Após ler o último artigo publicado pela equipe do LAPAR/UESC sobre os fatores condicionantes à transmissão da esquistossomose em Ilhéus, e após explorar a base de dados do SINAN, deparei-me com a seguinte pergunta: Como a vigilância da esquistossomose, em Ilhéus, contribui para a compreensão da epidemiologia da doença na Bahia e para o avanço das políticas públicas no combate a esta doença?
Tatiani V.Harvey
Médica Veterinária
Doutora em Ciência Animal
(73) 99983-5097 - +1(617) 417 1908
@dra_tatiani_harvey
A esquistossomose é uma doença de notificação compulsória (Portaria de Consolidação Nº 4, de 28 de setembro de 2017), sendo os casos registrados distribuídos em plataformas distintas, conforme o perfil de endemicidade do local de origem dos casos. Porém, na busca pelos registros anuais de casos, no período de 2000 a 2020, não encontrei registros da infecção em ilheenses. Ou seja, o município não notifica o Ministério da Saúde. E temos registros de casos no município há anos! Em 2008, um jornal local salientava a ocorrência de casos em 13 comunidades ribeirinhas, e a maior ocorrência da doença nas comunidades da Juerana e Sambaituba. Havendo casos em Inema, Nova Ilhéus e São João, também.

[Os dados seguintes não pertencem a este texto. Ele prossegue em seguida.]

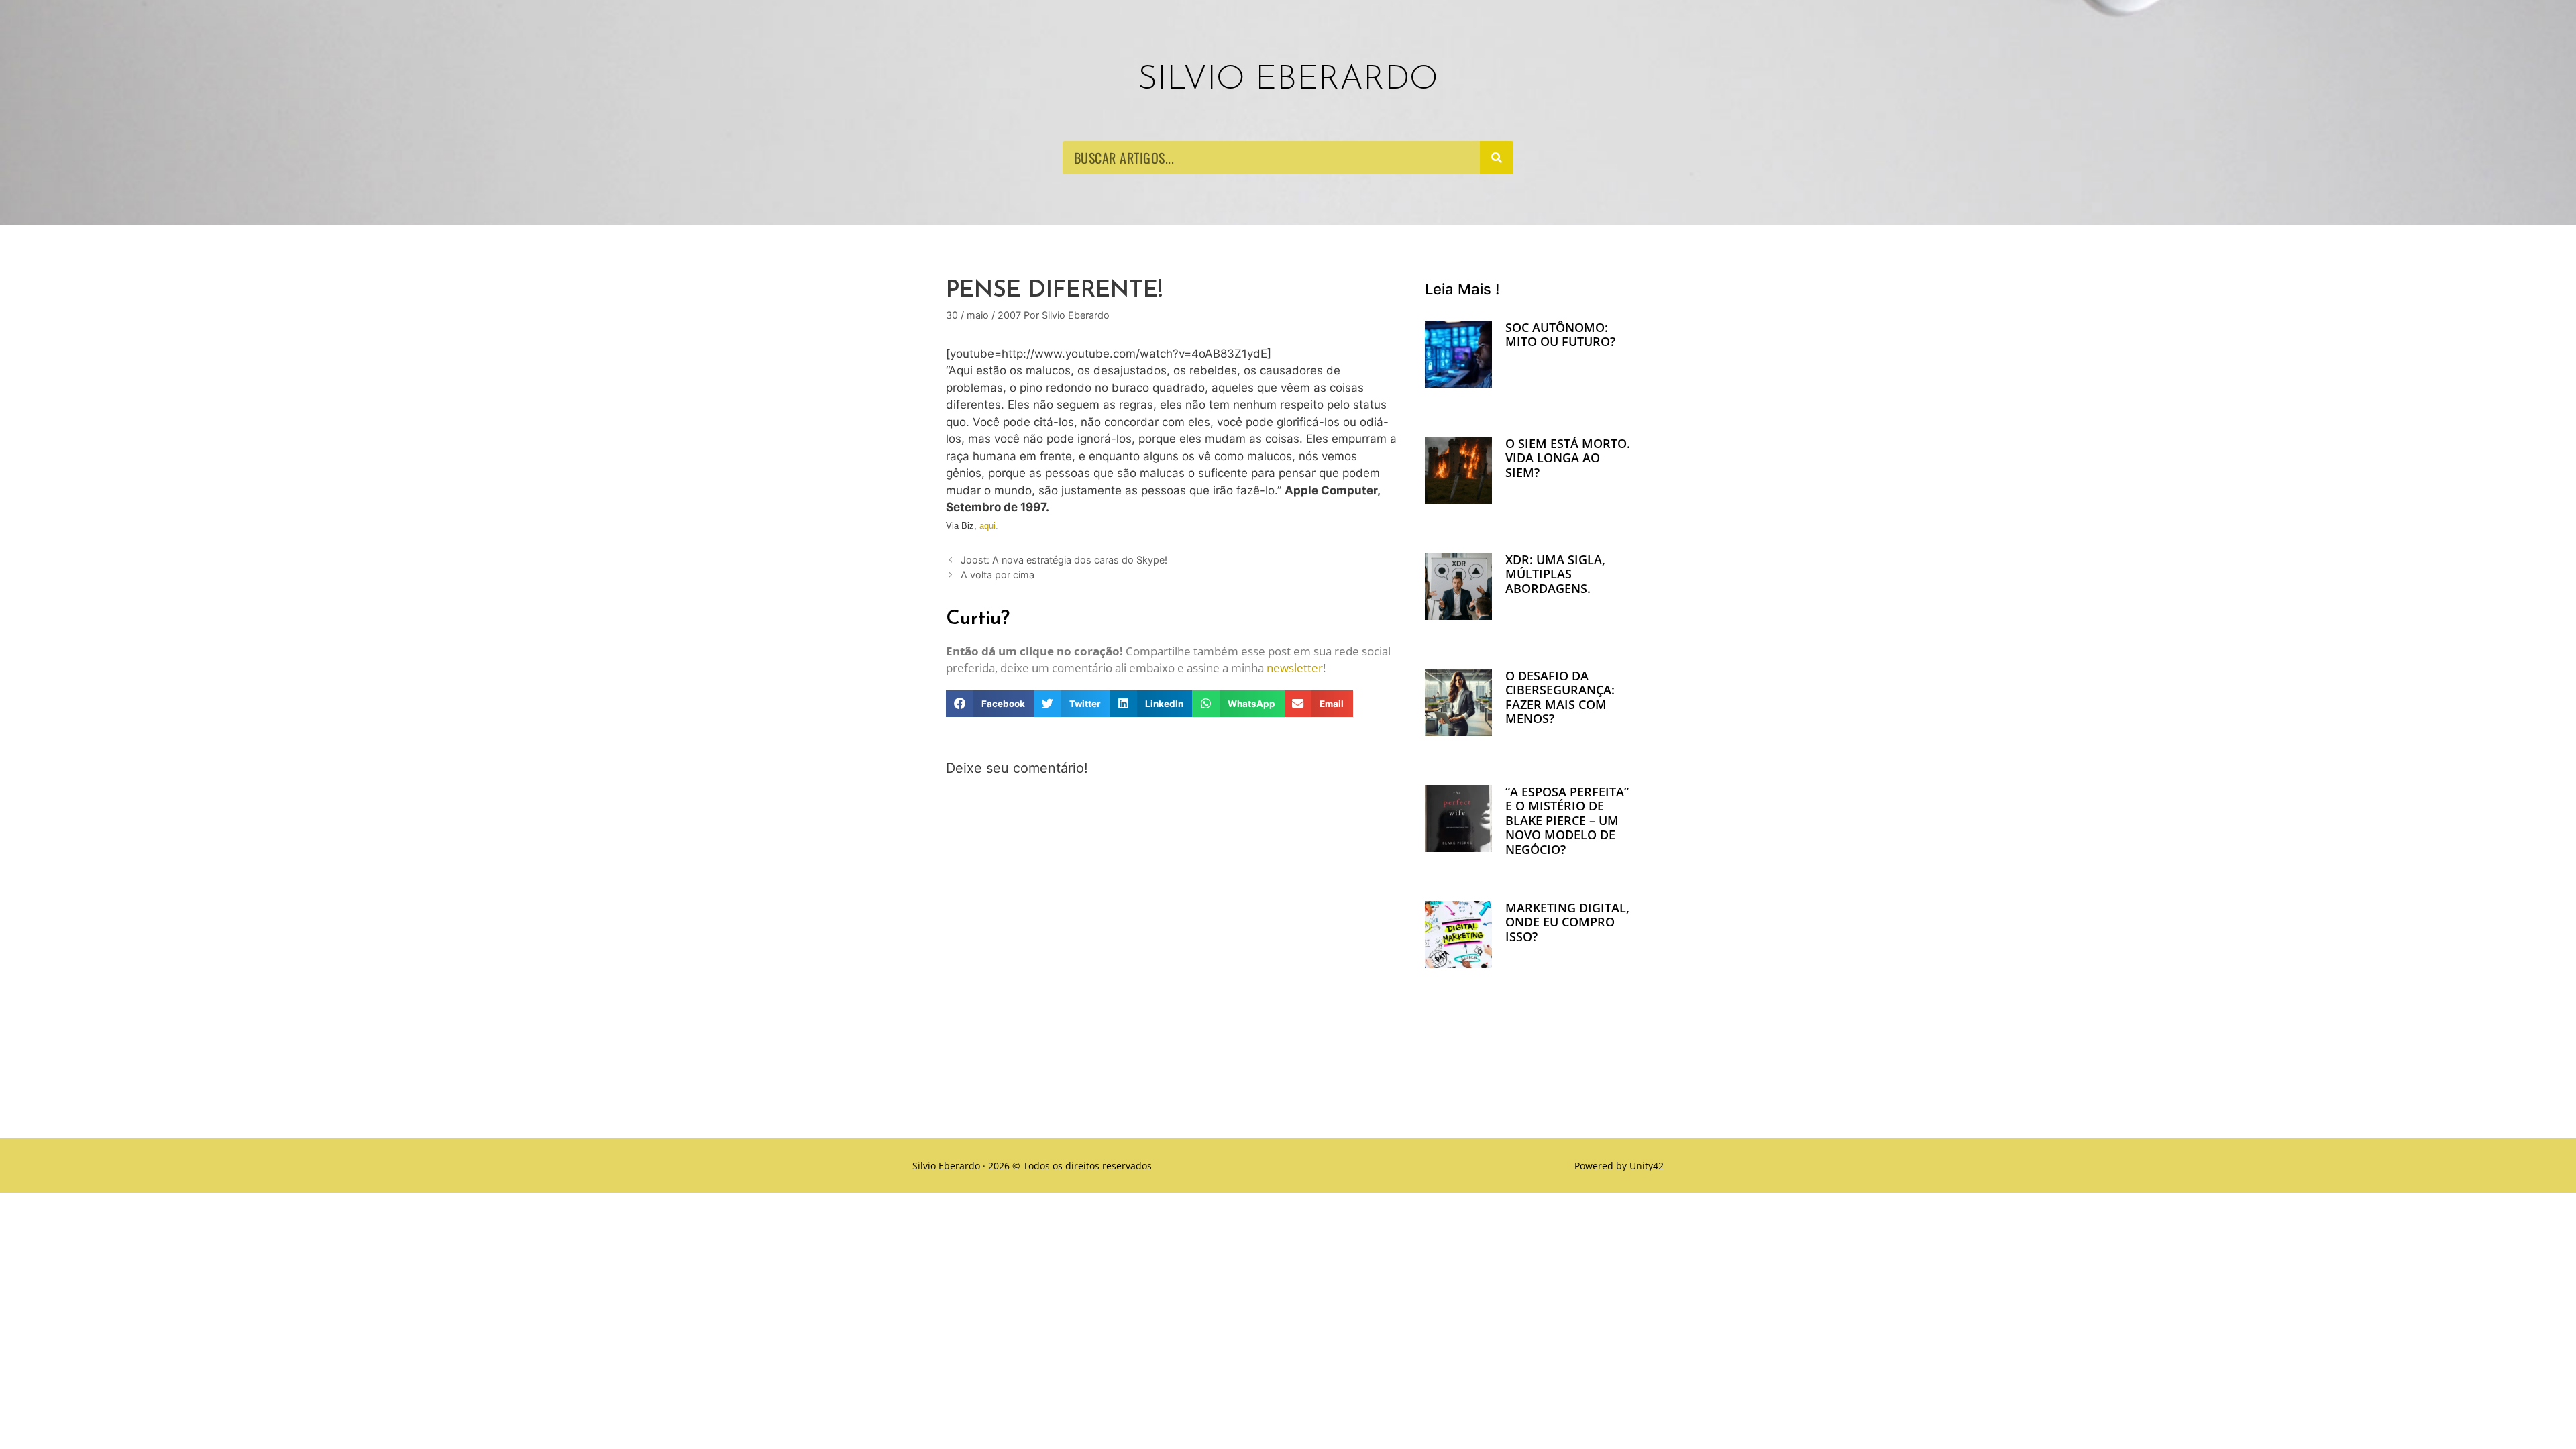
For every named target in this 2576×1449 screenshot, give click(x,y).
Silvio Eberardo (1288, 80)
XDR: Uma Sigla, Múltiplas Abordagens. (1555, 573)
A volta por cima (997, 574)
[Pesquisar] (1496, 157)
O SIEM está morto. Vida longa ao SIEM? (1567, 457)
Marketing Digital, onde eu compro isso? (1567, 922)
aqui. (988, 526)
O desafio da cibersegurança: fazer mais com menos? (1560, 697)
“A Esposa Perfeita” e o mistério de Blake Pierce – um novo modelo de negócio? (1567, 820)
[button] (990, 704)
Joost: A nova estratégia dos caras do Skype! (1064, 560)
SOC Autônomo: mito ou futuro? (1560, 334)
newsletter (1295, 668)
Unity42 (1646, 1165)
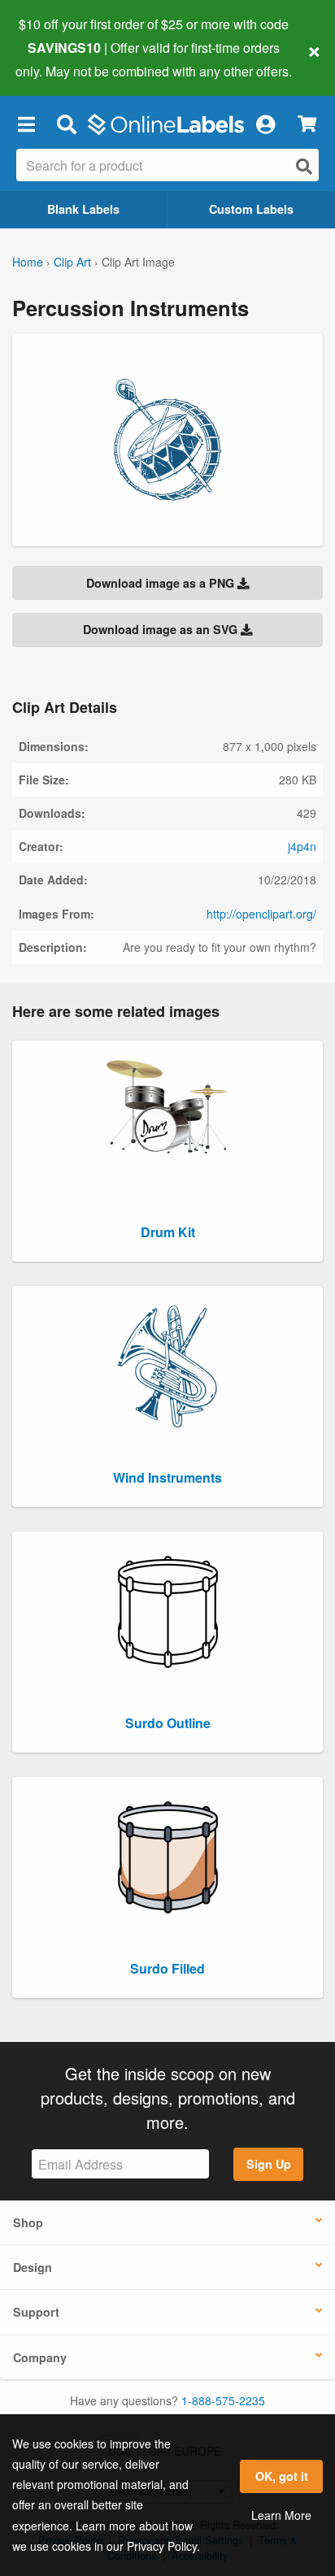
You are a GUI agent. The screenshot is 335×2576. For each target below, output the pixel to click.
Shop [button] (28, 2222)
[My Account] (265, 124)
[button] (26, 124)
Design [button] (32, 2267)
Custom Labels (251, 209)
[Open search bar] (66, 124)
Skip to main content (59, 58)
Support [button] (36, 2312)
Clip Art (72, 262)
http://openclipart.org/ (261, 914)
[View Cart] (306, 124)
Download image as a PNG (161, 583)
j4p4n (302, 846)
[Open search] (304, 166)
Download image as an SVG (162, 629)
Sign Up (268, 2164)
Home (27, 262)
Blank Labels (83, 209)
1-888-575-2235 (223, 2400)
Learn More (281, 2515)
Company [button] (40, 2357)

Os casos ocorriam e ocorrem até hoje, especialmente, em comunidades do litoral norte banhadas pelo Rio Almada. Muitos destes casos identificados, principalmente, através da pesquisa científica do LAPAR, que detectou novos casos e reinfecções em moradores da Vila Juerana, num estudo realizado entre 2016 e 2017. Na plataforma do SINAN, ao investigar os casos na Bahia, a qual concentra a maioria dos casos da Região Nordeste, observei um declínio significativo do número de casos ao longo dos últimos 20 anos, que variaram entre 62.328 (2002) e 1.739 (2013). No entanto, em 2014, última fonte anual de dados, os casos quase duplicaram no estado (3.333). Alguma explicação foi dada para o fato? Será que a doença teve o mesmo comportamento em Ilhéus? Quem sabe? Diante desta situação, o município, aos olhos da vigilância nacional da esquistossomose, assume um perfil indene, sem registro de transmissão da doença, passando desapercebido pelas vistas dos redatores dos relatórios que irão compor o programa voltado ao controle da parasitose no país. Diante deste contexto, você pode perceber, então, que a notificação de casos é muito importante para a compreensão da epidemiologia doença, principalmente ao nível local. A subnotificação, então, retarda a evolução do conhecimento clínico e epidemiológico da patologia, bem como promove o atraso das ações estratégicas de prevenção e combate à doença.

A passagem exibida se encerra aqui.